「忖度」英訳できない? 霞が関官僚「あるべき姿」
学校法人「森友学園」(大阪市)はなぜ、国有地を格安で入手できたのか。学園への国有地売却問題をめぐり、「忖度(そんたく)」という言葉が飛び交っている。
「(役人が)忖度をしたということでしょう」。3月23日にあった日本外国特派員協会での会見。国有地売却に絡む質問に学園の籠池泰典氏がそう答えると、通訳は「read between the lines(行間を読む)」と忖度を英訳した。だが籠池氏の弁護士らとやり取りした後、「英語で直接言い換える言葉はない」としてこう言った。「sontaku(忖度)」
籠池氏はこの日、国会の証人喚問で、あるファクスの文面を明らかにした。学園が建設予定だった小学校の名誉校長に、安倍晋三首相の妻、昭恵氏が就任していた時期。国有地について籠池氏から要望を受けた首相夫人付の政府職員が、財務省に問い合わせた結果を籠池氏に報告する内容だった。野党側は「夫人付(職員)が動いたことは非常に大きなこと。忖度が働いても仕方がない状況がある」として政府への追及を強めた。

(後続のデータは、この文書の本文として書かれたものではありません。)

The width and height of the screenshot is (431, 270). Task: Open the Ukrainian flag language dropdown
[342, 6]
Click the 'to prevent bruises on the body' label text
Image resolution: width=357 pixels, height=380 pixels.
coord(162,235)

これに対し、安倍首相は「籠池氏側の要望にそういうことはできないときっぱりお断りをしたと承知しており、ゼロ回答で、忖度していないことは明らか」とした。
首相夫人付職員からの照会は、役所にどう受け止められるのか。
厚生労働省で課長補佐の経験がある神戸学院大学の中野雅至教授(行政学)は「政治家から省庁に問い合わせが来ることは日常茶飯事で、通常は課長か課長補佐レベルで対応していた」と話す。そのうえで「首相夫人付からであれば、現場レベルでは責任を負いきれない。省庁の局長級にまで報告を上げて対応する案件だろう」とも推測する。